Updated: Nov 1, 2018

Tēnā koutou,

We would first like to farewell Toni White from AgResearch in Hamilton and thank her for all her hard work on the project up until now. Taking over from her will be Margaret Brown from AgResearch and Fleur Maseyk from The Catalyst Group. We look forward to working with you both!

As the summer has well and truly drawn to a close and many other projects are wrapping up their fieldwork for the season, the team at Farming & Nature Conservation are just getting started.
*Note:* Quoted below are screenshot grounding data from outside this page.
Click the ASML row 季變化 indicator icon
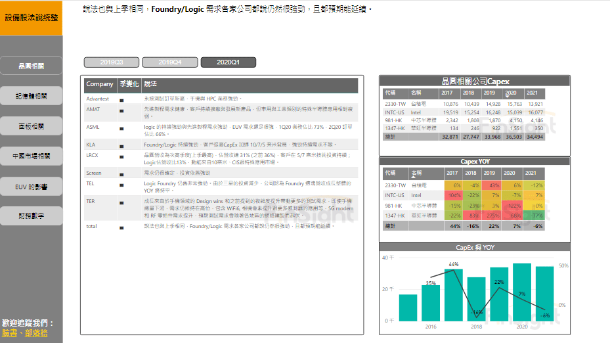Screen dimensions: 610x343 [x=121, y=128]
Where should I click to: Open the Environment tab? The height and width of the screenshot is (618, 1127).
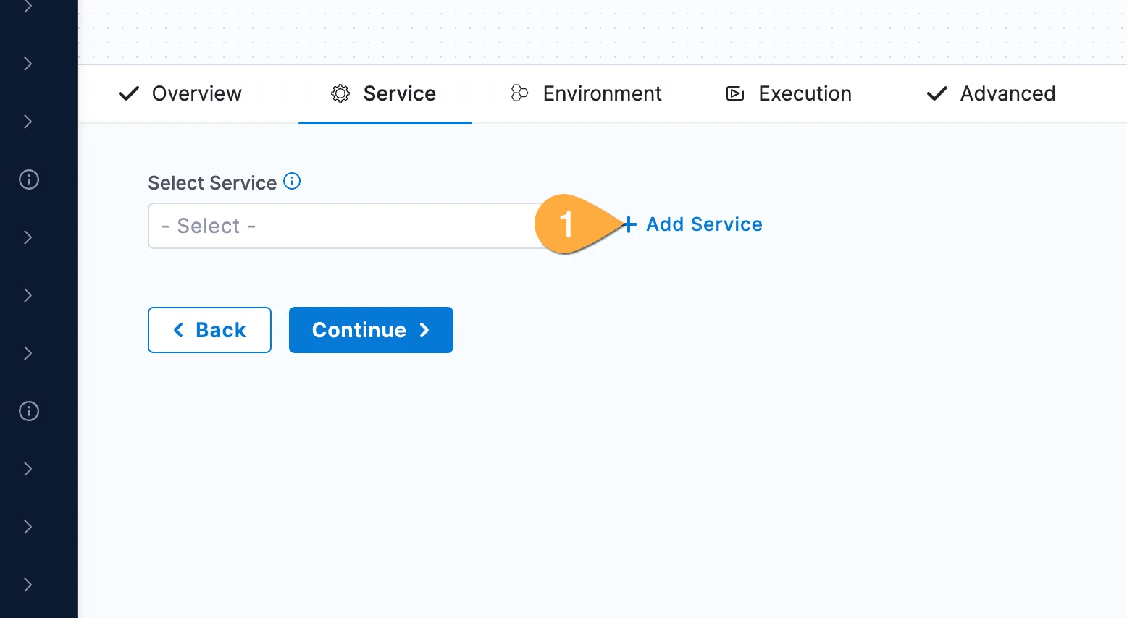pyautogui.click(x=602, y=93)
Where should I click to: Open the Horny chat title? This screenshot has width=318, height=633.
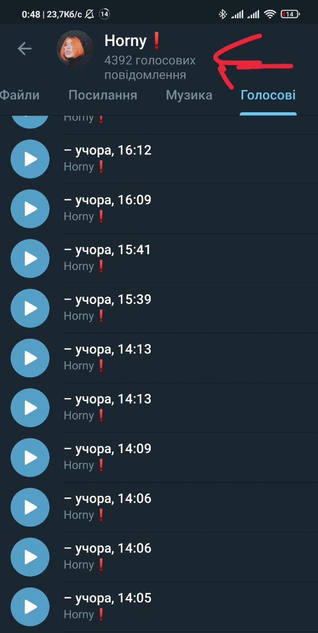pyautogui.click(x=134, y=41)
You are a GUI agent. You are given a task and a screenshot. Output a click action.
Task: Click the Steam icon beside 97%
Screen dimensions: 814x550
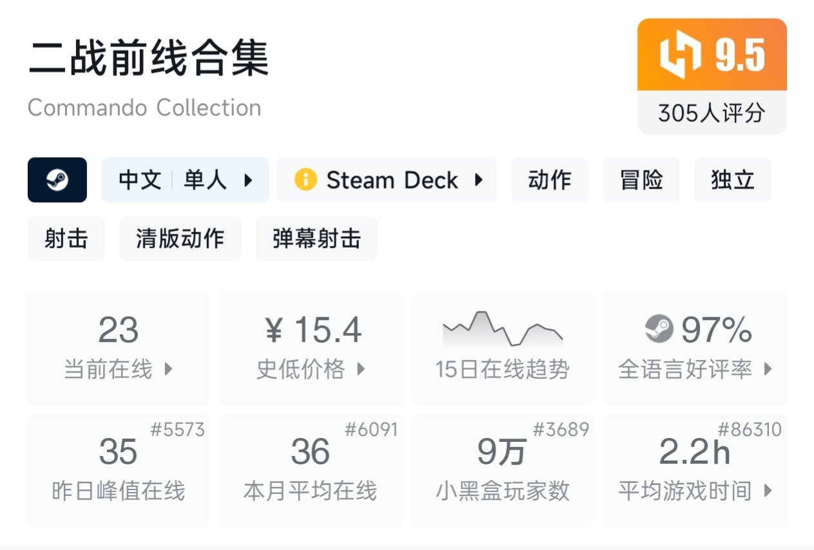click(659, 330)
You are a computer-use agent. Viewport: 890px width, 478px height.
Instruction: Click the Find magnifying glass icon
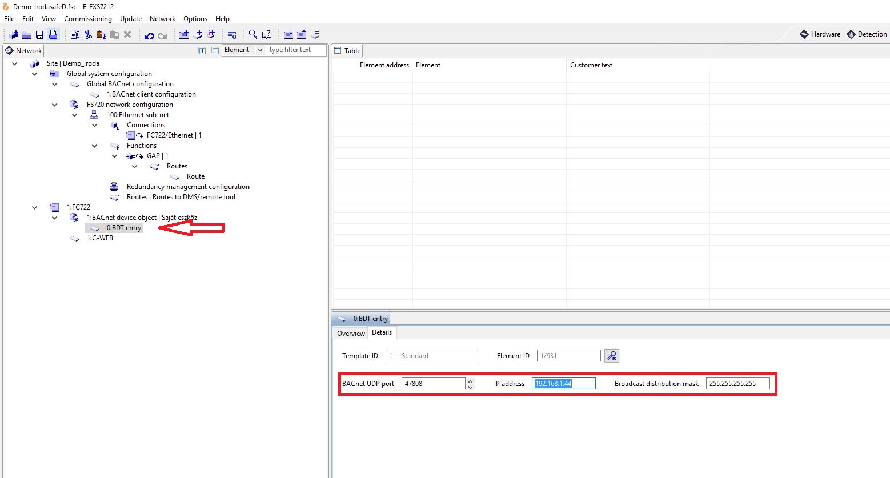(253, 35)
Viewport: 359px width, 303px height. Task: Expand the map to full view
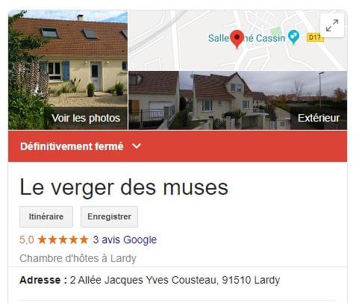(x=332, y=25)
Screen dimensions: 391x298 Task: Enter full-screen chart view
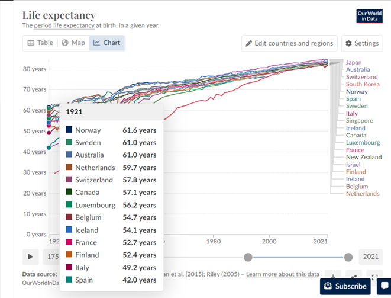click(x=374, y=276)
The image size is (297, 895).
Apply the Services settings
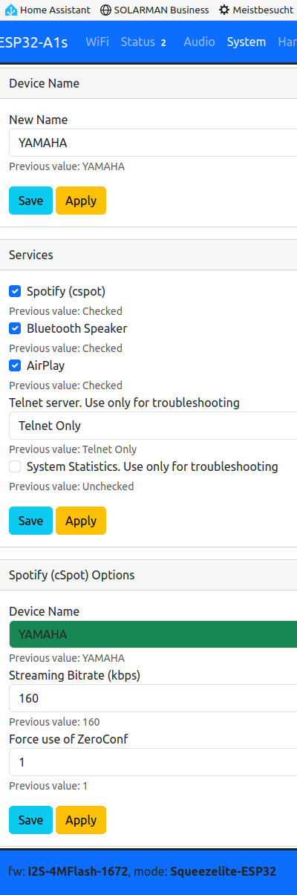point(81,521)
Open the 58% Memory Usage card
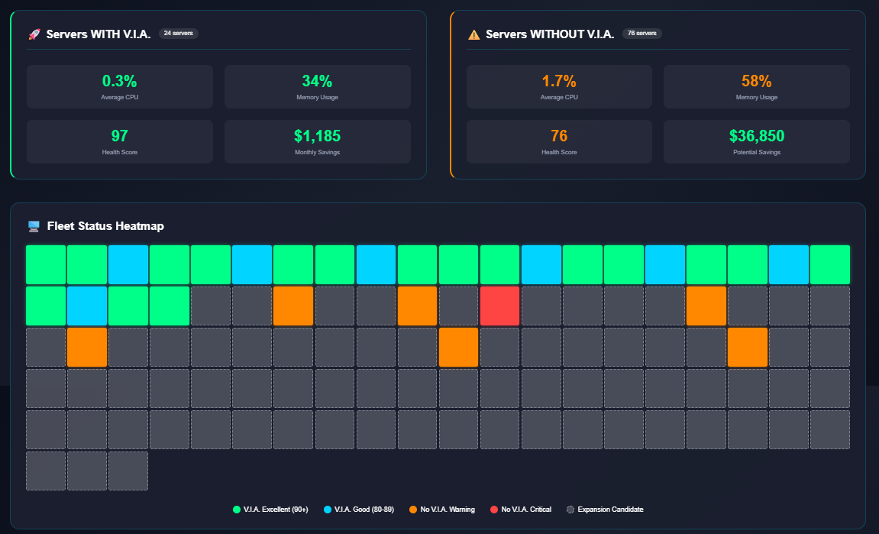The height and width of the screenshot is (534, 879). (x=756, y=86)
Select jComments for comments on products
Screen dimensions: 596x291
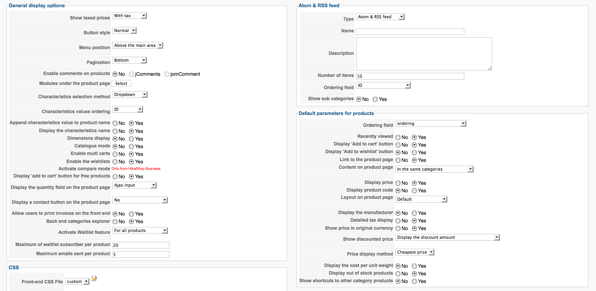point(131,74)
Many of our fieldwork protocols require seasonal sampling, which means we need to get data during the summer and winter or once every change of season. Needless to say, our fieldworkers are stocking up on wet weather gear! One of the aims for April and May is to go out to all of the farms and collect the tea bags we buried back in February. Once we re-weigh the tea bags we will be able to calculate how much of the tea decomposed over the last three months and then compare the decomposition rate of soil under pasture, forest, regenerating scrub and pine trees.

We will also be setting up tracking tunnels, chew cards and camera “traps” in the different habitat types around the three farms. These are all to monitor mammalian pests. Tracking tunnels consist of a plastic tunnel that gets secured to the ground. Into the tunnel we place a piece of white card with ink and bait (normally peanut butter). The hedgehog, rat, mouse, stoat, weasel or ferret walks through the tunnel to get to the bait and leaves black footprints on its way out.

Tracking tunnels
All the tracking tunnel gear ready to go

Chew cards work in a similar way but instead of leaving footprints the mammal leaves bite marks. Possums, rodents, hedgehogs and rabbits all leave distinctive bite marks on the piece of card which the surveyor can identify.

Camera “traps” are motion-activated trail cameras that are set up in a grid or in lines. They take photos of any animal that walks in front of them and sets off the motion sensor. This creates a massive database of photos to go through but gives some really good data about all of the animals present in the area.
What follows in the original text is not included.